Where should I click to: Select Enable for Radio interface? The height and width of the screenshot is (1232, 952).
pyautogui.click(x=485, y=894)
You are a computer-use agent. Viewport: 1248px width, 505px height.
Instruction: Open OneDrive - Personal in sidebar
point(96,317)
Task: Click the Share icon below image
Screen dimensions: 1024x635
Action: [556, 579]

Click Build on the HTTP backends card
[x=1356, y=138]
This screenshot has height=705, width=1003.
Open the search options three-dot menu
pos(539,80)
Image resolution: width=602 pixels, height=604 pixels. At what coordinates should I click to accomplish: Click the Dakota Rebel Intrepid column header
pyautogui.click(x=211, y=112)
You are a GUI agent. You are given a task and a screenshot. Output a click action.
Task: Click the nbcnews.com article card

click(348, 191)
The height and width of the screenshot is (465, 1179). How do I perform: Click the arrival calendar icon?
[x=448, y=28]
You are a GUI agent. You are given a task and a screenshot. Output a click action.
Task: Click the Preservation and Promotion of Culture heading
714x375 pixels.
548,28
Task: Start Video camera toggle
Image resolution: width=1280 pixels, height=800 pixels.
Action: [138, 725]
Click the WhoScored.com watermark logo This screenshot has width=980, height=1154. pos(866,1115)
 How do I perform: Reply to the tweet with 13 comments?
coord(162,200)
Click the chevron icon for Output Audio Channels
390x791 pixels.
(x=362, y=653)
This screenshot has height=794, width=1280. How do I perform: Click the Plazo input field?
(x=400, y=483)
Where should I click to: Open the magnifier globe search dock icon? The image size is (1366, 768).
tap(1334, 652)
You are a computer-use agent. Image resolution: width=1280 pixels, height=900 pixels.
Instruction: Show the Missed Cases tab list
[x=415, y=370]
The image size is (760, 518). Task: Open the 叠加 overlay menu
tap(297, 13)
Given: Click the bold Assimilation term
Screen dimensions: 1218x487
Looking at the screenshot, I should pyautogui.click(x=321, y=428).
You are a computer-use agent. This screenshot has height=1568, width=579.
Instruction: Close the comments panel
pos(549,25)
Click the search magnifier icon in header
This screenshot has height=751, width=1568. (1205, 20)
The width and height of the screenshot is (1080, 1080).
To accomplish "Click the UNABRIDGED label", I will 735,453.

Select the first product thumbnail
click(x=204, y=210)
++++++
■ **Task requirements**
Each line, starting with the one that holds "Where should I click to: Open" and ending with the last line of the listing, is to be restated exactly.

■ **Problem solution**
Where should I click to: Open the magnifier globe search dock icon? The image size is (1366, 768).
tap(1334, 652)
You are a computer-use agent. Image resolution: width=1280 pixels, height=900 pixels.
Instruction: Show the Missed Cases tab list
[x=415, y=370]
The image size is (760, 518). Task: Open the 叠加 overlay menu
tap(297, 13)
Given: Click the bold Assimilation term
Screen dimensions: 1218x487
Looking at the screenshot, I should pyautogui.click(x=321, y=428).
You are a computer-use agent. This screenshot has height=1568, width=579.
Instruction: Close the comments panel
pos(549,25)
Click the search magnifier icon in header
This screenshot has height=751, width=1568. (1205, 20)
The width and height of the screenshot is (1080, 1080).
To accomplish "Click the UNABRIDGED label", I will 735,453.

Select the first product thumbnail
click(x=204, y=210)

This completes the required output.